» **TO BE DONE**
Copy every row below character for character, keeping each line as it appears.

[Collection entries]
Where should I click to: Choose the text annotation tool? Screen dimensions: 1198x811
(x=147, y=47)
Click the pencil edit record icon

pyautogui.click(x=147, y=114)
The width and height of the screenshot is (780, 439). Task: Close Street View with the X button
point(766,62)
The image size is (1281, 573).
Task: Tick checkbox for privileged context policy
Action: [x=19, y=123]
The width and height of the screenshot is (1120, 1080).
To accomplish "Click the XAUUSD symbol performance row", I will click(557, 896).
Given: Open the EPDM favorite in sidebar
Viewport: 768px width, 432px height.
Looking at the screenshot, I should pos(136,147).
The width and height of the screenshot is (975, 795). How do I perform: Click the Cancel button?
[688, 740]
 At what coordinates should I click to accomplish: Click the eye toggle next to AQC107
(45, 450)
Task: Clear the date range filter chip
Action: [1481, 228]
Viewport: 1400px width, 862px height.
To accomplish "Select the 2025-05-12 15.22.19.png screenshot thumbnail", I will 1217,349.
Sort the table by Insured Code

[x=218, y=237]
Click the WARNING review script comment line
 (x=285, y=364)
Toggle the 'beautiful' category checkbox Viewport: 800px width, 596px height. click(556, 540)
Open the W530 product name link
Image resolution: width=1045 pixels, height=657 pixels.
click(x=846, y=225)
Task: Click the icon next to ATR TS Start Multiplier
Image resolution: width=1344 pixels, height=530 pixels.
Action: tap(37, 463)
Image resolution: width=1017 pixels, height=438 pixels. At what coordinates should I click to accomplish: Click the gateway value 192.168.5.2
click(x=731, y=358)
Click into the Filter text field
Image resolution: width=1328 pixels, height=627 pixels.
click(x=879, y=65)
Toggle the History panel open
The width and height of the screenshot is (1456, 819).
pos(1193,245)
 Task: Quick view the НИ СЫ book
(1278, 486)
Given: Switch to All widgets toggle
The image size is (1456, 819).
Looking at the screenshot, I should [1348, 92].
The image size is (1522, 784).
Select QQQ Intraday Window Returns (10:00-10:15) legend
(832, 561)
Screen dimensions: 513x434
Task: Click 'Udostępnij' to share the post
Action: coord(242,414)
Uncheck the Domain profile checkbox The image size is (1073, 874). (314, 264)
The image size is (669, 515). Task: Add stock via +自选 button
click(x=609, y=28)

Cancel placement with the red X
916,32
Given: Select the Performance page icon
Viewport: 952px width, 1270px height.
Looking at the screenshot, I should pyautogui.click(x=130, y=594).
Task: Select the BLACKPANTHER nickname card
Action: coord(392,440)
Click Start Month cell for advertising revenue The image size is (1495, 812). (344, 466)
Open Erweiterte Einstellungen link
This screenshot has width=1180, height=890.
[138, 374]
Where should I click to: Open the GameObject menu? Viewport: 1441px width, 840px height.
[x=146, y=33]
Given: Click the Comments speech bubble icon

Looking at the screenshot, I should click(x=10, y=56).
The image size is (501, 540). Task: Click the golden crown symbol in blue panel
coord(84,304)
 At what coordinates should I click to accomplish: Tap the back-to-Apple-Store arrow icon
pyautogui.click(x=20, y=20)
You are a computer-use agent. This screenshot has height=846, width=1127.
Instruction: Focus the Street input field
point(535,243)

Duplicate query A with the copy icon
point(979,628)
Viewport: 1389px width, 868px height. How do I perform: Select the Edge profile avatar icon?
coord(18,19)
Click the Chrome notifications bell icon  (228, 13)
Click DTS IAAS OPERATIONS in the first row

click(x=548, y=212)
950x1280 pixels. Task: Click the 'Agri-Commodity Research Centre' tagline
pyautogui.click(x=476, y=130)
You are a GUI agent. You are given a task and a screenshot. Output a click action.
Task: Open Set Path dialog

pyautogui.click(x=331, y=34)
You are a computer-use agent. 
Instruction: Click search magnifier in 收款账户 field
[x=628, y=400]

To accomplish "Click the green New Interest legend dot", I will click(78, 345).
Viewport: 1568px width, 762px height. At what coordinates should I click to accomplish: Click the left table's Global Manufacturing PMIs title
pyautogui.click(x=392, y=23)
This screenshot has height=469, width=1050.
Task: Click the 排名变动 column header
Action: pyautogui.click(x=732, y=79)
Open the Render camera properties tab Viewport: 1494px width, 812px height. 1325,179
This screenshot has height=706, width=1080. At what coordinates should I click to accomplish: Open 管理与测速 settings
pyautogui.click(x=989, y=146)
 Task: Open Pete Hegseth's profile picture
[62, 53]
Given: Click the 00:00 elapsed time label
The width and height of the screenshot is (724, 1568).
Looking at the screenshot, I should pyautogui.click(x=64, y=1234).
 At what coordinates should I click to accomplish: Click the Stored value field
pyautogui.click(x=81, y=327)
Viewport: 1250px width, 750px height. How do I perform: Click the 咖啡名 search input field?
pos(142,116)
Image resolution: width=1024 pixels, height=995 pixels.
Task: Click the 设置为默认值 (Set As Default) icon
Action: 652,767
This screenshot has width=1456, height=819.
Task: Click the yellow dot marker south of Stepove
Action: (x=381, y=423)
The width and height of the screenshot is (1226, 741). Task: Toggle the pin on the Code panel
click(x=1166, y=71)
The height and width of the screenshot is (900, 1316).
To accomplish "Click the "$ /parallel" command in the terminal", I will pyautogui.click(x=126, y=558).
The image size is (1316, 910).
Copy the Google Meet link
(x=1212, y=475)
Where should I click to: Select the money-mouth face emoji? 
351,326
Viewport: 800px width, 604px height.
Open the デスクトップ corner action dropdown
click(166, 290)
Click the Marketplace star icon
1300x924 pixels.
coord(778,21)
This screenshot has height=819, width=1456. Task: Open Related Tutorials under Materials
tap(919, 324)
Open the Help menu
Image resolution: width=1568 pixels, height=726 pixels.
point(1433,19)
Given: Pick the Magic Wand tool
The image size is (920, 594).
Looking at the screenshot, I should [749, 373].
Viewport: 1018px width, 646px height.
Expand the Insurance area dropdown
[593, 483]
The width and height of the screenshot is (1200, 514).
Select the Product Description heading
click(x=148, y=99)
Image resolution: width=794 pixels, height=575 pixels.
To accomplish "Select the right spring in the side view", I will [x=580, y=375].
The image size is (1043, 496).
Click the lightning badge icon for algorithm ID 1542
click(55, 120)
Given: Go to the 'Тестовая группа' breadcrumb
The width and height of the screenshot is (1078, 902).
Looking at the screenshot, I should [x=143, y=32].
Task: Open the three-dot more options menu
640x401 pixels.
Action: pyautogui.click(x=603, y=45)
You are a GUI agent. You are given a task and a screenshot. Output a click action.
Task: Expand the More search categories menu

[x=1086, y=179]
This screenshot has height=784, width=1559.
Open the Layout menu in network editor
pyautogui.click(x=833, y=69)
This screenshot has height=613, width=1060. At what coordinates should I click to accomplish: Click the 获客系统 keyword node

» **RESULT FOR THIS EXERCISE**
Where should I click to: Choose the text annotation tool? Screen dimensions: 1198x811
(x=147, y=47)
Click the pencil edit record icon

pyautogui.click(x=147, y=114)
The width and height of the screenshot is (780, 439). Task: Close Street View with the X button
point(766,62)
The image size is (1281, 573).
Task: Tick checkbox for privileged context policy
Action: [x=19, y=123]
The width and height of the screenshot is (1120, 1080).
To accomplish "Click the XAUUSD symbol performance row", I will click(557, 896).
Given: Open the EPDM favorite in sidebar
Viewport: 768px width, 432px height.
Looking at the screenshot, I should pos(136,147).
The width and height of the screenshot is (975, 795). How do I perform: Click the Cancel button?
[688, 740]
 At what coordinates should I click to accomplish: Click the eye toggle next to AQC107
(45, 450)
Task: Clear the date range filter chip
Action: [1481, 228]
Viewport: 1400px width, 862px height.
To accomplish "Select the 2025-05-12 15.22.19.png screenshot thumbnail", I will 1217,349.
Sort the table by Insured Code

[x=218, y=237]
Click the WARNING review script comment line
 (x=285, y=364)
Toggle the 'beautiful' category checkbox Viewport: 800px width, 596px height. click(556, 540)
Open the W530 product name link
Image resolution: width=1045 pixels, height=657 pixels.
click(x=846, y=225)
Task: Click the icon next to ATR TS Start Multiplier
Image resolution: width=1344 pixels, height=530 pixels.
Action: tap(37, 463)
Image resolution: width=1017 pixels, height=438 pixels. At what coordinates should I click to accomplish: Click the gateway value 192.168.5.2
click(x=731, y=358)
Click into the Filter text field
Image resolution: width=1328 pixels, height=627 pixels.
click(x=879, y=65)
Toggle the History panel open
The width and height of the screenshot is (1456, 819).
pos(1193,245)
 Task: Quick view the НИ СЫ book
(1278, 486)
Given: Switch to All widgets toggle
The image size is (1456, 819).
Looking at the screenshot, I should [1348, 92].
The image size is (1522, 784).
Select QQQ Intraday Window Returns (10:00-10:15) legend
(832, 561)
Screen dimensions: 513x434
Task: Click 'Udostępnij' to share the post
Action: coord(242,414)
Uncheck the Domain profile checkbox The image size is (1073, 874). (314, 264)
The image size is (669, 515). Task: Add stock via +自选 button
click(x=609, y=28)

Cancel placement with the red X
916,32
Given: Select the Performance page icon
Viewport: 952px width, 1270px height.
Looking at the screenshot, I should pyautogui.click(x=130, y=594).
Task: Select the BLACKPANTHER nickname card
Action: coord(392,440)
Click Start Month cell for advertising revenue The image size is (1495, 812). (344, 466)
Open Erweiterte Einstellungen link
This screenshot has width=1180, height=890.
[138, 374]
Where should I click to: Open the GameObject menu? Viewport: 1441px width, 840px height.
[x=146, y=33]
Given: Click the Comments speech bubble icon

Looking at the screenshot, I should click(x=10, y=56).
The image size is (501, 540). Task: Click the golden crown symbol in blue panel
coord(84,304)
 At what coordinates should I click to accomplish: Tap the back-to-Apple-Store arrow icon
pyautogui.click(x=20, y=20)
You are a computer-use agent. This screenshot has height=846, width=1127.
Instruction: Focus the Street input field
point(535,243)

Duplicate query A with the copy icon
point(979,628)
Viewport: 1389px width, 868px height. How do I perform: Select the Edge profile avatar icon?
coord(18,19)
Click the Chrome notifications bell icon  (228, 13)
Click DTS IAAS OPERATIONS in the first row

click(x=548, y=212)
950x1280 pixels. Task: Click the 'Agri-Commodity Research Centre' tagline
pyautogui.click(x=476, y=130)
You are a GUI agent. You are given a task and a screenshot. Output a click action.
Task: Open Set Path dialog

pyautogui.click(x=331, y=34)
You are a computer-use agent. 
Instruction: Click search magnifier in 收款账户 field
[x=628, y=400]

To accomplish "Click the green New Interest legend dot", I will click(78, 345).
Viewport: 1568px width, 762px height. At what coordinates should I click to accomplish: Click the left table's Global Manufacturing PMIs title
pyautogui.click(x=392, y=23)
This screenshot has height=469, width=1050.
Task: Click the 排名变动 column header
Action: pyautogui.click(x=732, y=79)
Open the Render camera properties tab Viewport: 1494px width, 812px height. 1325,179
This screenshot has height=706, width=1080. At what coordinates should I click to accomplish: Open 管理与测速 settings
pyautogui.click(x=989, y=146)
 Task: Open Pete Hegseth's profile picture
[62, 53]
Given: Click the 00:00 elapsed time label
The width and height of the screenshot is (724, 1568).
Looking at the screenshot, I should pyautogui.click(x=64, y=1234).
 At what coordinates should I click to accomplish: Click the Stored value field
pyautogui.click(x=81, y=327)
Viewport: 1250px width, 750px height. How do I perform: Click the 咖啡名 search input field?
pos(142,116)
Image resolution: width=1024 pixels, height=995 pixels.
Task: Click the 设置为默认值 (Set As Default) icon
Action: 652,767
This screenshot has width=1456, height=819.
Task: Click the yellow dot marker south of Stepove
Action: (x=381, y=423)
The width and height of the screenshot is (1226, 741). Task: Toggle the pin on the Code panel
click(x=1166, y=71)
The height and width of the screenshot is (900, 1316).
To accomplish "Click the "$ /parallel" command in the terminal", I will pyautogui.click(x=126, y=558).
The image size is (1316, 910).
Copy the Google Meet link
(x=1212, y=475)
Where should I click to: Select the money-mouth face emoji? 
351,326
Viewport: 800px width, 604px height.
Open the デスクトップ corner action dropdown
click(166, 290)
Click the Marketplace star icon
1300x924 pixels.
coord(778,21)
This screenshot has height=819, width=1456. Task: Open Related Tutorials under Materials
tap(919, 324)
Open the Help menu
Image resolution: width=1568 pixels, height=726 pixels.
point(1433,19)
Given: Pick the Magic Wand tool
The image size is (920, 594).
Looking at the screenshot, I should [749, 373].
Viewport: 1018px width, 646px height.
Expand the Insurance area dropdown
[593, 483]
The width and height of the screenshot is (1200, 514).
Select the Product Description heading
click(x=148, y=99)
Image resolution: width=794 pixels, height=575 pixels.
To accomplish "Select the right spring in the side view", I will [x=580, y=375].
The image size is (1043, 496).
Click the lightning badge icon for algorithm ID 1542
click(55, 120)
Given: Go to the 'Тестовая группа' breadcrumb
The width and height of the screenshot is (1078, 902).
Looking at the screenshot, I should [x=143, y=32].
Task: Open the three-dot more options menu
640x401 pixels.
Action: pyautogui.click(x=603, y=45)
You are a GUI agent. You are given a task and a screenshot. Output a click action.
Task: Expand the More search categories menu

[x=1086, y=179]
This screenshot has height=784, width=1559.
Open the Layout menu in network editor
pyautogui.click(x=833, y=69)
This screenshot has height=613, width=1060. At what coordinates should I click to accomplish: Click the 获客系统 keyword node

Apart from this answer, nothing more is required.